August 02. 2009
This is the story of a blog(her) who looked like the sun and breathed like the clouds, spreading light when she smiled and darkness when she faded. Too bad, she didn't know her own worth. She kept her days busied with being alive but, never with living. No, no, she wasn't ungrateful of the life nor the blessings which shower her, rather she was just drowning in all the opportunities she had. So she journaled often, scribbling down thoughts, noting that attitudes are contagious, wondering if hers was worthy of catching, but never passing it on. But that's the problem with worthy people and good advice, it's always needed, rarely expressed, and often scribbled. So she scribbles often, here or maybe there but, never in the air. If you reveal your secrets to the wind she says, you should not blame the wind for revealing them to the trees. And so to herself the untapped ability remains.

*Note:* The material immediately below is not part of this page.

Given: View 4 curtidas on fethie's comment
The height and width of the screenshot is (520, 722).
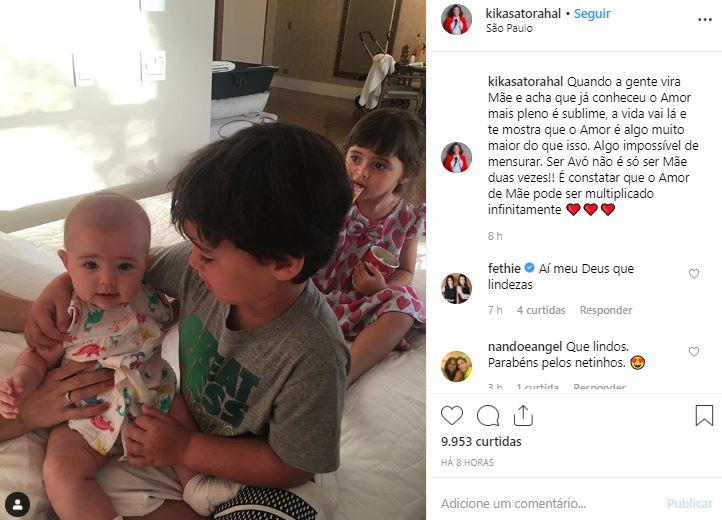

But, tonight it all changed...
Tonight I wrote down what I truly want out of life, a package of 38 pastel sharpies, fresh sidewalk chalk, bubble mint gum (for 2 people) , the smell of fresh coffee and the sound of water running through. I want air that smells of grass with dew nestled atop it, and children eating Popsicles while running through sprinklers. I want a mother to scold her son for running through the house with shoes on and a couple on the street to whisper about it all. I want that couple to be me and whomever he maybe. But, how pretell am I to tell my parents that in the final semester of schooling I want to leave. I want to sip mango peach chai atop a stoop in Espana (Spain). I want to chase geese in the streets and ride a bicycle to work. I want to work for minimum wage at a small school where the kids can't pronounce my name and I like it. I want my job descriptions to include opening up juice boxes and pouring Lego's onto the floor. I want to grow my hair long and maybe a few tomatoes. Then deep, deep into the night,I'd gaze out into the night sky and write love letters to the moon. And almost in complete jealousy you'd play a lullaby to the sun.
We confess to little faults only to persuade ourselves that we have no great ones. But, of course we do. And if her only fault was that she missed out on love, it's no fault worth taking. She'd wrong a 1000 times over to miss the taste of love just once. And so, I confess my weaknesses to the wind and pray not that God make my load any lighter but, rather he make my shoulders stronger. And should He in that guide my love letter to the moon and the stars fall down onto you, then I will be happy.
Because in the end love has no desire but to fulfill itself.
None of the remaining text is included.